While I was attending The Feast, a technology conference held in Bloomington, Illinois, this summer, I learned about a lot of neat web- and mobile-based learning tools. I’ve been making an effort to use them in my classroom this year and see how well they work at a fourth grade level. (Many of the resources were presented by high school teachers, so I was interested to know if they could be utilised at the lower levels.) I gave a brief overview of all of them on a post this summer, but as I introduce specific sites to my class, I will be writing up blog posts about them.
One thing I want to point out is that I am receiving absolutely no remuneration for this. In fact, that the companies who have developed these tools probably don’t even know that I exist, let alone my blog. I will be sharing the posts with them via Twitter, but I don’t expect any specific notice. (Of course, if they do share my post with others, I won’t be upset. I am very proud of the work my fourth graders accomplish and hope that more people will read my blog to celebrate their successes!) I say this because I don’t want anyone to think that I was asked to write this post or that I am being paid to do so. I am writing the post because it was something I did with my class and it worked well. That is all.
The tool I introduced today is a study aid called InstaGrok. There is a paid subscription version of it that has helpful features such as the ability to create assignments, a teacher dashboard, and specialised customer support. However, I have only used the free version so far and it has been satisfactory. That isn’t to say that I am opposed to the paid account, though; only that I am quite pleased with what can be done with the free version.
So, what can InstaGrok do for you? Let me share their overview video, first:
By using InstaGrok, students are able to find relevant information that supports their learning. The journal feature lets them record what they have shared and the quiz feature tests their knowledge. Students can email their journals to me, which gives me quick and ready access to the evidence of their learning. It isn’t a perfect too, of course; there are limitations to anything, but I love the ease of use and the way it provides students with key definitions, websites, videos, images, and more.
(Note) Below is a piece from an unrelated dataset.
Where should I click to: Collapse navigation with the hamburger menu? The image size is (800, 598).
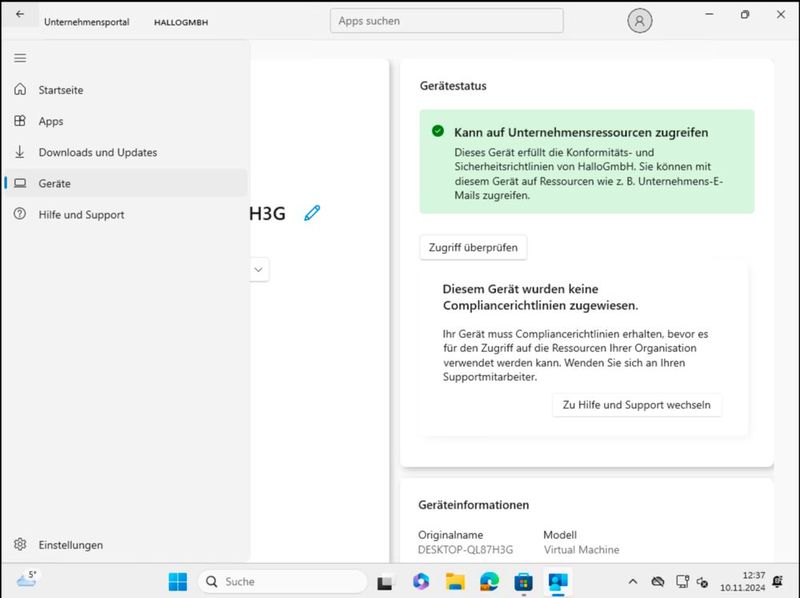tap(19, 57)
We tried it out today with the iPads and Nook tablets in my classroom. I don’t have enough devices for everyone to have their own (yet), but students were able to work in groups of three to learn more about animal adaptations. This goes along with our science unit on the ecology of the Great Lakes and the students’ research projects on different Great Lakes species. We will be using InstaGrok more in the future as students become more familiar with the ways they can use this tool. It was great seeing students engaged in learning and research, exploring the features, and discussing concepts with one another. It is definitely a tool that I would encourage all teachers to put in their collection to help foster digital literacy and research skills!